The School of Law has received a $4 million endowment to establish a program on international justice and human rights, the first such program at any law school on the West Coast. The donation was made by Sanela Diana Jenkins, a survivor of the war in Bosnia who now lives and works in California and London.
By Lauri Gavel
THE SCHOOL OF LAW has received a $4 million endowment to establish a program on international justice and human rights — the first such program at any law school on the West Coast. The donation was made by Sanela Diana Jenkins, a survivor of the war in Bosnia who now lives and works in California and London. The program will be named the Sanela Diana Jenkins Clinic on International Justice.
"This commitment comes at a time when international justice has moved to the center of world politics," said School of Law Dean Michael H. Schill. "This clinic will be the cornerstone of the International Human Rights Program at UCLA School of Law, which is now well-positioned to become one the leading human rights law programs in the nation."
"Such work," Schill added, "has particular importance as Radovan Karadzic is now in The Hague for trial and the world's attention is focused again on Balkan justice."
Student and faculty participants in the clinic, which will be initially focused on Balkan issues, will seek to provide research and expertise to war crimes courts in The Hague and Sarajevo and work with a number of institutions on war crimes and justice policy throughout Bosnia and Herzegovina.
The clinic will be directed by David Kaye, executive director of the school's International Human Rights Program. Kaye has longtime experience working with international courts and on the laws of armed conflict and human rights.
Also playing a leadership role will be Professor Richard Steinberg, faculty director of the International Human Rights Program. Steinberg is an international law expert widely known for his work on international trade and international organizations.

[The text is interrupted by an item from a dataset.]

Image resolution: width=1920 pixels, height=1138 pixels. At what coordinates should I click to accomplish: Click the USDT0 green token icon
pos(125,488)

"I am so happy to be working with UCLA on this vital program, helping build a world-class clinic that will develop the next generation of human rights leaders,” said Jenkins. "It reflects the passion I feel about the issues my country has faced and that we are all facing in the world today."

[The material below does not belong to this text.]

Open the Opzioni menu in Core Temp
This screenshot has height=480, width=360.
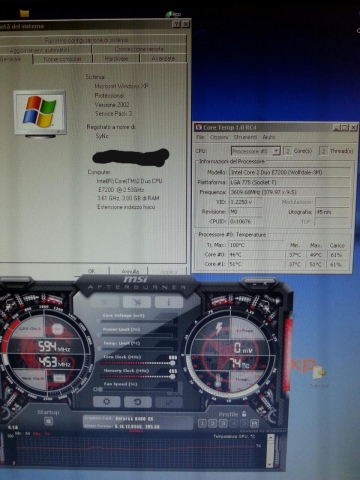point(219,137)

Jenkins grew up in Sarajevo and was a university student when war tore Yugoslavia apart. She escaped Sarajevo in 1993, first to Croatia, where she was a refugee for 18 months. She managed to escape to England at the height of the war, but she lost her brother and many family members and friends in Sarajevo. She arrived as a refugee in London, but she succeeded in putting herself through an honors degree at university while at the same time providing for her parents and other surviving family members in Sarajevo.
Jenkins secured a job in finance and within three years was a director and co-owner of an international fashion business. She later moved to Los Angeles, where she now has diverse business interests, including in fashion and film.
"Sanela cares deeply about her country and is a person with a great heart and passion for the right to a dignified life," said Haris Silajdzic, President of the Presidency of Bosnia and Herzegovina. "The work she is going to do with this program at UCLA School of Law will make a huge difference, and I will work closely with her personally to make it a success."